_The task_
Return each line in the records below that contains the word "screenshot".

↓

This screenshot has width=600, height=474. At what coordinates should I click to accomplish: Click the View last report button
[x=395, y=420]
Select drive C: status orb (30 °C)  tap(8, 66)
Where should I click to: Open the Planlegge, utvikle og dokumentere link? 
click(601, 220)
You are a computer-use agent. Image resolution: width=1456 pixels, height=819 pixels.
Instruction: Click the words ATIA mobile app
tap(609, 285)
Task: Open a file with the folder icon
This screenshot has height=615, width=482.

↑

_Output for this exercise_
This screenshot has width=600, height=474. At what coordinates should I click to accomplish: Click the View last report button
This screenshot has height=615, width=482.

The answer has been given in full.